The value of the site lies almost entirely in the people posting there. This is not a company that makes fun creative tools, hypnotic ranking algorithms, or pixel-polished designs. Instead, it aggregates a lot of eyeballs and lets the owners of those eyeballs run their own forums.

This, then, becomes another way the company is beholden to its users. Because the company offers the average user little more than basic infrastructure, it creates an opportunity for users to seek alternative infrastructure elsewhere. Networks can and do move over time. (Which is the actual lesson Huffman should be taking from Musk’s Twitter.)

That leads me to the one question I have about all this. It’s clear that events of the past couple months have hurt Reddit’s trust with its user base. But how much will that matter in the end?
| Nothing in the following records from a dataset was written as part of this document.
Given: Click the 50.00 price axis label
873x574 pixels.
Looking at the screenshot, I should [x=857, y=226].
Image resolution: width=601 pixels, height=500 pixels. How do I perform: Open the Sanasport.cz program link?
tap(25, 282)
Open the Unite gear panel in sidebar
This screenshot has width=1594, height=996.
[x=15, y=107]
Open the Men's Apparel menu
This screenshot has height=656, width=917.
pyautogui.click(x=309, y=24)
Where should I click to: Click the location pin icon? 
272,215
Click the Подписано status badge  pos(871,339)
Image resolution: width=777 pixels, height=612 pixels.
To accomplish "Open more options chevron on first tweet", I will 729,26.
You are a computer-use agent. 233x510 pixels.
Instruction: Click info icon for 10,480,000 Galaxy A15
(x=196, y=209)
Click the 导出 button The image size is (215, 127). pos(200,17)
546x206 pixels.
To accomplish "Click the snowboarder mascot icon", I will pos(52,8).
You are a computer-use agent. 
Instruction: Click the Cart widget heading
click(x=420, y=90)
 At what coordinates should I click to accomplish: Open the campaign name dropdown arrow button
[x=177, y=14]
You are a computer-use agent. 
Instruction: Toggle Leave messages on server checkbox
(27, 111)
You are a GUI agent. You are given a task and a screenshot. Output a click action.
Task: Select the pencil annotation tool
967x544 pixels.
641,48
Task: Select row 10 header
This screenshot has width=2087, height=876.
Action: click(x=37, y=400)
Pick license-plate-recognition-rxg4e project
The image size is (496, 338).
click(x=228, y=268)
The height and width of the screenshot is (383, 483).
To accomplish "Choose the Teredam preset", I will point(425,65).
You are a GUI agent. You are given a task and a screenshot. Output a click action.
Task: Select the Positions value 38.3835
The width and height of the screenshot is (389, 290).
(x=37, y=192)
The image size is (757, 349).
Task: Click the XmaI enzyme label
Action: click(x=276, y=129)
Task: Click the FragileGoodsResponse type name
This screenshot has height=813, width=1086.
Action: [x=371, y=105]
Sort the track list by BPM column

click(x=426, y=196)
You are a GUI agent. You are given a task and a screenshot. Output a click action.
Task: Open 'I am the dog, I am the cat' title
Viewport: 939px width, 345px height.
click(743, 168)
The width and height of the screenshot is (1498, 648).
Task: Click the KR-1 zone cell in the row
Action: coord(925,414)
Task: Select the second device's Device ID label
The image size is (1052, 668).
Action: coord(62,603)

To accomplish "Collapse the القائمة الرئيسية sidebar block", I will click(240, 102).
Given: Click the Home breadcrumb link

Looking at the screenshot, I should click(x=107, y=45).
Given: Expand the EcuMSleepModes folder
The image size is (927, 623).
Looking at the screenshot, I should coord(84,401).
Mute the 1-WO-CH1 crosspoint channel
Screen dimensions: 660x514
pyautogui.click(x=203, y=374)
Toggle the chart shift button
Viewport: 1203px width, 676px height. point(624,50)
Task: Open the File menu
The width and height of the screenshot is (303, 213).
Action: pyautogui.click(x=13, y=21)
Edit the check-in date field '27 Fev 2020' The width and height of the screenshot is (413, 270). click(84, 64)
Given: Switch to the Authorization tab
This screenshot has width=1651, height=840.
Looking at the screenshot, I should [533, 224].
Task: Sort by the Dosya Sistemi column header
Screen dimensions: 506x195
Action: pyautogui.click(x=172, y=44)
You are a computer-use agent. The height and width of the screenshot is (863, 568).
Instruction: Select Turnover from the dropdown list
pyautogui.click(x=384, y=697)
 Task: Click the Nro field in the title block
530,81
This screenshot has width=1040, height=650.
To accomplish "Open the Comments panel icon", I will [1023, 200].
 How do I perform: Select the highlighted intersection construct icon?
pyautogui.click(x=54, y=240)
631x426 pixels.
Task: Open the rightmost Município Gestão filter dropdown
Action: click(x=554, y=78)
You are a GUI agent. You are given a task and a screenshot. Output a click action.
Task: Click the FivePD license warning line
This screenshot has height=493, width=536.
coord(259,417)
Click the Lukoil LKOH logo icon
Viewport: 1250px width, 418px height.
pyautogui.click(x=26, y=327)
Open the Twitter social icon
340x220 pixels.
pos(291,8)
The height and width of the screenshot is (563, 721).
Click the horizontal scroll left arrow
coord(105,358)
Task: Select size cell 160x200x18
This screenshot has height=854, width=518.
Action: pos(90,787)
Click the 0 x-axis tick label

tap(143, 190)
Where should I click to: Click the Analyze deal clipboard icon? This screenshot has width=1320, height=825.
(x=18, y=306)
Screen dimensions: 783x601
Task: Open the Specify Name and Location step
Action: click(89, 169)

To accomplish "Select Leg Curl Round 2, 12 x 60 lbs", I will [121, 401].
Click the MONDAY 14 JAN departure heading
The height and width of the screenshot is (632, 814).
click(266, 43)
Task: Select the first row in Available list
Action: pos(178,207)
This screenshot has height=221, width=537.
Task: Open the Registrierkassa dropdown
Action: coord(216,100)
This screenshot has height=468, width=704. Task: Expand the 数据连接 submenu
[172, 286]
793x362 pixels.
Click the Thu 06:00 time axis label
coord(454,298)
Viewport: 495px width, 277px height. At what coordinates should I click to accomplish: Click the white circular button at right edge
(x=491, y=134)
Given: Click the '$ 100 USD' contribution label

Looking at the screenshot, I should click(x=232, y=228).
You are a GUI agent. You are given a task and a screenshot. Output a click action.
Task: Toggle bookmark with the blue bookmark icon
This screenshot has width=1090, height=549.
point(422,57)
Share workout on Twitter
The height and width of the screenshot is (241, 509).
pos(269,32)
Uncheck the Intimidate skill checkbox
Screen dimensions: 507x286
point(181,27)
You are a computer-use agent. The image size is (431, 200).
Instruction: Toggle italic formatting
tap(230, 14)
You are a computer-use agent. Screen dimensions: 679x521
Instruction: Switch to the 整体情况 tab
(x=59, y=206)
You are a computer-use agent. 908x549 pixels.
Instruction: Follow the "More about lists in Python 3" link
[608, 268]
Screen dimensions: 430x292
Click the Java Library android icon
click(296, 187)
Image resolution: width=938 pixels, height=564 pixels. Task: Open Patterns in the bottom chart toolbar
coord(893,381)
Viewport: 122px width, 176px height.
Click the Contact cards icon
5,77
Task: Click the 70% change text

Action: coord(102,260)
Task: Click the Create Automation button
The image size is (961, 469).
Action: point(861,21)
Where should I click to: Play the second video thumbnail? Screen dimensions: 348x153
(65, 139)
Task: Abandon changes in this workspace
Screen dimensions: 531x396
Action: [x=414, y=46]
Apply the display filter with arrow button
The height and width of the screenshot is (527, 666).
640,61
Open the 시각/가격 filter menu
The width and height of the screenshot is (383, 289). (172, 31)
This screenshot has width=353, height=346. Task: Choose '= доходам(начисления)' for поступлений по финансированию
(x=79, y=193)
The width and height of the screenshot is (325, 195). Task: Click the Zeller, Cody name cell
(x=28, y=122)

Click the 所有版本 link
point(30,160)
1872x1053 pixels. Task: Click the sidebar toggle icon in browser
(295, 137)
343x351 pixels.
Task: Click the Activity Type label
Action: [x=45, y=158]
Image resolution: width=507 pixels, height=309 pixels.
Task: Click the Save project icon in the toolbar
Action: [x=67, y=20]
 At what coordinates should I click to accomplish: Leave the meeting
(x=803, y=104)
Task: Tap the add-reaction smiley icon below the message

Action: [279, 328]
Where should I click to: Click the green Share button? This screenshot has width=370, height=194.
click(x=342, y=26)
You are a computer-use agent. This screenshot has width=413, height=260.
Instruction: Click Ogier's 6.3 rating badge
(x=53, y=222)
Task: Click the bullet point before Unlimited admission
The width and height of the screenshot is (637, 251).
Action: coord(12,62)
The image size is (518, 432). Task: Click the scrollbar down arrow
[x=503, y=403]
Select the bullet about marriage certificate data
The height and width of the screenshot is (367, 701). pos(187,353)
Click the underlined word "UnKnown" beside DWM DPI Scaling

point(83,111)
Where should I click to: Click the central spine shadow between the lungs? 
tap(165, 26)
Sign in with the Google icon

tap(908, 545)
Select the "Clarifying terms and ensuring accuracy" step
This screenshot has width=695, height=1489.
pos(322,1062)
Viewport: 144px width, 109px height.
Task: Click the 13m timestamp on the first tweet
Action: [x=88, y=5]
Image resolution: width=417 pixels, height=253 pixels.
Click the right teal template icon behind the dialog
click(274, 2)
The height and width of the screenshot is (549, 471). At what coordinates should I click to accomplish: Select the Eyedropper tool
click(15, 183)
Huffman’s argument is that this whole protest is a tempest in a teapot — the actions of a few unruly moderators who do not represent the user base at large. If that’s the case, perhaps he can be confident that the whole thing will blow over soon. It does seem telling that, so far at least, Reddit employees seem to be taking Huffman’s side. (As Alex Heath reported on Friday.)

On the other hand — thousands of subreddits remain private! Alternative sites are now in active development. And the fracture that opened up in social networks when Musk bought Twitter is continuing to spread. Ever-shifting platform rules are leading more people to look for places they can govern themselves. 

And few people will be better at that than the ones who have spent the past 18 years moderating Reddit.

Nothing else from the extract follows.